In honor of Chinese New Year, I want presents of gau sent to key people in the state. To the Chinese, the stickiness of the dark, sweet, steamed pudding that's being sold now throughout Chinatown represents the family and the way it clings together, depends on each other, works together.

Not just because the members care about each other, but because they're stuck together, the way your fingers stick when you tackle a piece of gau.

In this time of new state budget challenges and looming new cuts for the University of Hawai'i system, I would send a hunk of gau to Gov. Linda Lingle and UH President Evan Dobelle and ask them to cut and share it.

Being dependent on each other to get out of that sticky mess, perhaps they'll see they have to stick together, too, to move higher education forward. That they are leaders of a family that needs to make the state institutions of higher education work for the rest of their family — Hawai'i's people.

And maybe they'll see they can't manage it without each other — or for their own glory — but must manage it for people like Keikilani Meyer, who now has a good-paying job because she went back to school at a community college and changed her future.

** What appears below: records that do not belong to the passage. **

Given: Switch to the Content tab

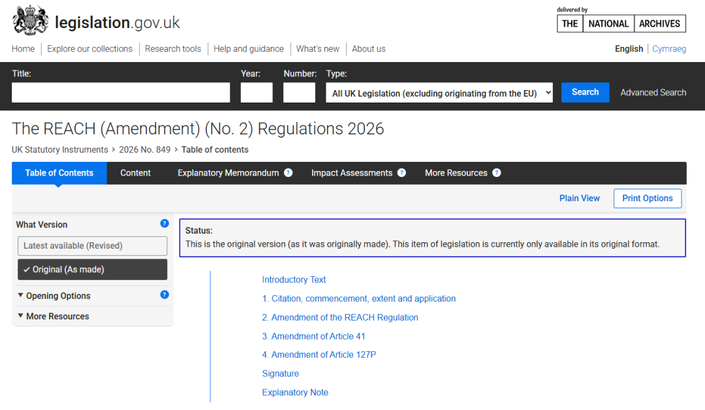Looking at the screenshot, I should [x=135, y=173].
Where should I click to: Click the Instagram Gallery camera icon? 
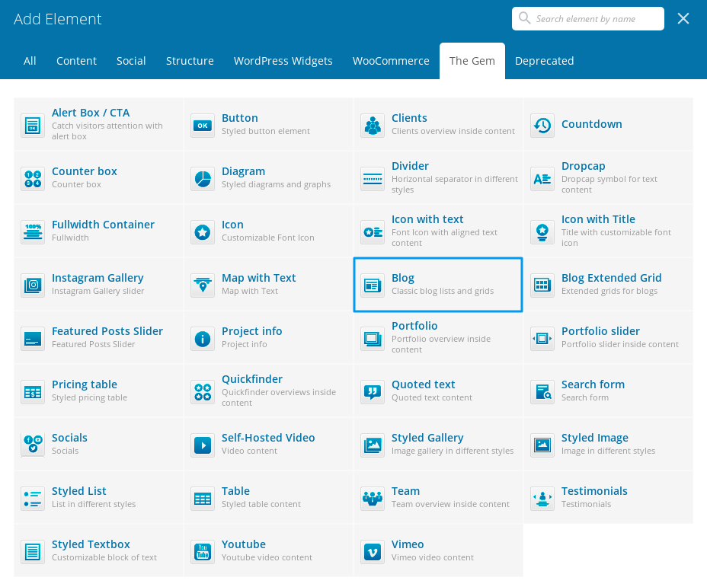click(33, 286)
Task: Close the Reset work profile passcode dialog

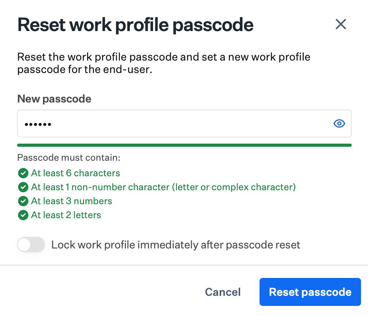Action: coord(340,24)
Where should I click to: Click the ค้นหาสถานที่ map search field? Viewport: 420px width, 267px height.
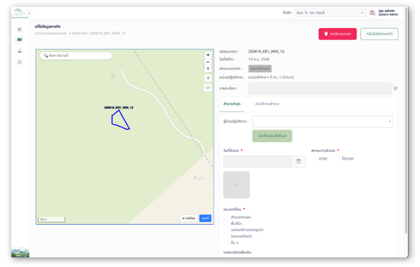[x=77, y=55]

Because of a program supported with money from a far-seeing Legislature — which has already learned some of the lessons of gau — and administered with humanity by Honolulu Community College, Meyer is earning $31,000 a year as program coordinator for the Hawai'i Council for the Humanities, instead of $5,500 a year in state money as a welfare mom.

And she's giving back. As a graduate student last semester at the Manoa campus, Meyer organized an open market — something students and professors alike have wanted for years and something the new UH administration has set in motion. Now she's working at Kuhio Park Terrace, attempting to empower families to build on their strengths.

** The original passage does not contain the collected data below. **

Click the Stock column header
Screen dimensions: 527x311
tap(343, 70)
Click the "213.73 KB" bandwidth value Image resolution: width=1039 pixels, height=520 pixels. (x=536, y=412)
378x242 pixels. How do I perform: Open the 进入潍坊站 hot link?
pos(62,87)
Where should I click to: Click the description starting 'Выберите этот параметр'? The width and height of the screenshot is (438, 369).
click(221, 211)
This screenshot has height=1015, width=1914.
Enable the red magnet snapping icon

"For me it's not the physical infrastructure," says Meyer, a candidate for a master's in urban and regional planning. "It's the personal infrastructure."

The sticky gau fingers are going even further. As a role model for her 10-year-old son, Meyer is inspiring him to choose higher education, too.

But Meyer isn't the only one. Thousands of others have been served by the UH system at every juncture of their lives.

I'd also send pudding to Sen. Donna Mercado Kim and have her sit down and share it with Dobelle, as well. Then perhaps the discussion about the future of the state's astonishing system of community colleges and four-year campuses, with its new medical school emerging in Kaka'ako and dreams of expansion in Kapolei, would be respectful, unlike the discourse this week during a legislative hearing.

Perhaps there wouldn't be an "us versus them" tone, an "insider versus outsider" insinuation.

And I'd send gau to Sen. Sam Slom. As part of the emerging Republican family, his growing stature behooves graciousness. If he had sticky gau to enjoy, perhaps some comments would stick to his lips and stop there.

Eating gau together doesn't mean the end of disagreement or controversy. But perhaps it could spell the end of pettiness. Perhaps it could mean that, as family, living together on islands, there is something bigger than ourselves.